→ **Problem**
Return every record exactly. Omit nothing.

→ **Exercise data**
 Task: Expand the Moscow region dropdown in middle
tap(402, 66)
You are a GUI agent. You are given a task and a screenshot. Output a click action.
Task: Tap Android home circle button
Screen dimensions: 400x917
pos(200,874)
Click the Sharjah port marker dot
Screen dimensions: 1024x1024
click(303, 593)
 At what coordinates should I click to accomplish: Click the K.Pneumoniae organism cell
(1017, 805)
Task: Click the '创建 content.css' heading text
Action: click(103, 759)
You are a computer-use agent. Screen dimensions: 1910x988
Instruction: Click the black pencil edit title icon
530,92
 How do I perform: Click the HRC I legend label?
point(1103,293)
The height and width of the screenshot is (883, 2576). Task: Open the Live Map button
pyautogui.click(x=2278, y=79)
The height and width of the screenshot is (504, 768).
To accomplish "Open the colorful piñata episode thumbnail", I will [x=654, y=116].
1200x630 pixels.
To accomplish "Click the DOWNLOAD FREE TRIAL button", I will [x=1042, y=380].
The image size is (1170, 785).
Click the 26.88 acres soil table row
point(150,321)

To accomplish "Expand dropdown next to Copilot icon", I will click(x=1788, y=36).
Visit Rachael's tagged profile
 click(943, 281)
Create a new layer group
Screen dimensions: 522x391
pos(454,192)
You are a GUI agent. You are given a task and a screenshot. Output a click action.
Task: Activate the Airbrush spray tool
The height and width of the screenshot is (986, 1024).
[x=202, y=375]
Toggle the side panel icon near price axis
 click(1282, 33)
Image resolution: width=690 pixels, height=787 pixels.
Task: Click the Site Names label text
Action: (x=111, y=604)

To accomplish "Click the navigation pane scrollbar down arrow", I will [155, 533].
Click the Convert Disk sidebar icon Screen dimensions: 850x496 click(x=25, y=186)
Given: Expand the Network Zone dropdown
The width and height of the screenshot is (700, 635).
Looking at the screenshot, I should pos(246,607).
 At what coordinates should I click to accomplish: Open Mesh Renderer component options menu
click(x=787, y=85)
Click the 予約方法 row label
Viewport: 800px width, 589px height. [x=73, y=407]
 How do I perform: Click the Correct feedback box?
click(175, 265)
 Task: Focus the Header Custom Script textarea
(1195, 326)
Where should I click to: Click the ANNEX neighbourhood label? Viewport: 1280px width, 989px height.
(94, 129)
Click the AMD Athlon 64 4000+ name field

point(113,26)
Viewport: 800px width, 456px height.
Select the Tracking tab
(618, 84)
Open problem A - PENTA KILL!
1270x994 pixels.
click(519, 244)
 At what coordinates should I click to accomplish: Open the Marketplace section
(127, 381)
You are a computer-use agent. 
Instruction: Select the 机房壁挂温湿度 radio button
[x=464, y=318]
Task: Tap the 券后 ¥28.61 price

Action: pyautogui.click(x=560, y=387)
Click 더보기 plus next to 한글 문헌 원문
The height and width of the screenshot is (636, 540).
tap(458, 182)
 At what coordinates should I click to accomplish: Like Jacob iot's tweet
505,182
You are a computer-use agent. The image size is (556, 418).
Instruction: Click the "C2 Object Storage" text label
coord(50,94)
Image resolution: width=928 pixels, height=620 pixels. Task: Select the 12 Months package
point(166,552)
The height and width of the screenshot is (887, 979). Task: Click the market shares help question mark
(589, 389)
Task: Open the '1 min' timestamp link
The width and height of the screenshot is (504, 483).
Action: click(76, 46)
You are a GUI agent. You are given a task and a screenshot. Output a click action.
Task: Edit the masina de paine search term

→ **Answer box**
 Task: Expand the Moscow region dropdown in middle
tap(402, 66)
You are a GUI agent. You are given a task and a screenshot. Output a click action.
Task: Tap Android home circle button
Screen dimensions: 400x917
pos(200,874)
Click the Sharjah port marker dot
Screen dimensions: 1024x1024
click(303, 593)
 At what coordinates should I click to accomplish: Click the K.Pneumoniae organism cell
(1017, 805)
Task: Click the '创建 content.css' heading text
Action: click(103, 759)
You are a computer-use agent. Screen dimensions: 1910x988
Instruction: Click the black pencil edit title icon
530,92
 How do I perform: Click the HRC I legend label?
point(1103,293)
The height and width of the screenshot is (883, 2576). Task: Open the Live Map button
pyautogui.click(x=2278, y=79)
The height and width of the screenshot is (504, 768).
To accomplish "Open the colorful piñata episode thumbnail", I will [x=654, y=116].
1200x630 pixels.
To accomplish "Click the DOWNLOAD FREE TRIAL button", I will [x=1042, y=380].
The image size is (1170, 785).
Click the 26.88 acres soil table row
point(150,321)

To accomplish "Expand dropdown next to Copilot icon", I will click(x=1788, y=36).
Visit Rachael's tagged profile
 click(943, 281)
Create a new layer group
Screen dimensions: 522x391
pos(454,192)
You are a GUI agent. You are given a task and a screenshot. Output a click action.
Task: Activate the Airbrush spray tool
The height and width of the screenshot is (986, 1024).
[x=202, y=375]
Toggle the side panel icon near price axis
 click(1282, 33)
Image resolution: width=690 pixels, height=787 pixels.
Task: Click the Site Names label text
Action: (x=111, y=604)

To accomplish "Click the navigation pane scrollbar down arrow", I will [155, 533].
Click the Convert Disk sidebar icon Screen dimensions: 850x496 click(x=25, y=186)
Given: Expand the Network Zone dropdown
The width and height of the screenshot is (700, 635).
Looking at the screenshot, I should pos(246,607).
 At what coordinates should I click to accomplish: Open Mesh Renderer component options menu
click(x=787, y=85)
Click the 予約方法 row label
Viewport: 800px width, 589px height. [x=73, y=407]
 How do I perform: Click the Correct feedback box?
click(175, 265)
 Task: Focus the Header Custom Script textarea
(1195, 326)
Where should I click to: Click the ANNEX neighbourhood label? Viewport: 1280px width, 989px height.
(94, 129)
Click the AMD Athlon 64 4000+ name field

point(113,26)
Viewport: 800px width, 456px height.
Select the Tracking tab
(618, 84)
Open problem A - PENTA KILL!
1270x994 pixels.
click(519, 244)
 At what coordinates should I click to accomplish: Open the Marketplace section
(127, 381)
You are a computer-use agent. 
Instruction: Select the 机房壁挂温湿度 radio button
[x=464, y=318]
Task: Tap the 券后 ¥28.61 price

Action: pyautogui.click(x=560, y=387)
Click 더보기 plus next to 한글 문헌 원문
The height and width of the screenshot is (636, 540).
tap(458, 182)
 At what coordinates should I click to accomplish: Like Jacob iot's tweet
505,182
You are a computer-use agent. The image size is (556, 418).
Instruction: Click the "C2 Object Storage" text label
coord(50,94)
Image resolution: width=928 pixels, height=620 pixels. Task: Select the 12 Months package
point(166,552)
The height and width of the screenshot is (887, 979). Task: Click the market shares help question mark
(589, 389)
Task: Open the '1 min' timestamp link
The width and height of the screenshot is (504, 483).
Action: click(76, 46)
You are a GUI agent. You are given a task and a screenshot. Output a click action.
Task: Edit the masina de paine search term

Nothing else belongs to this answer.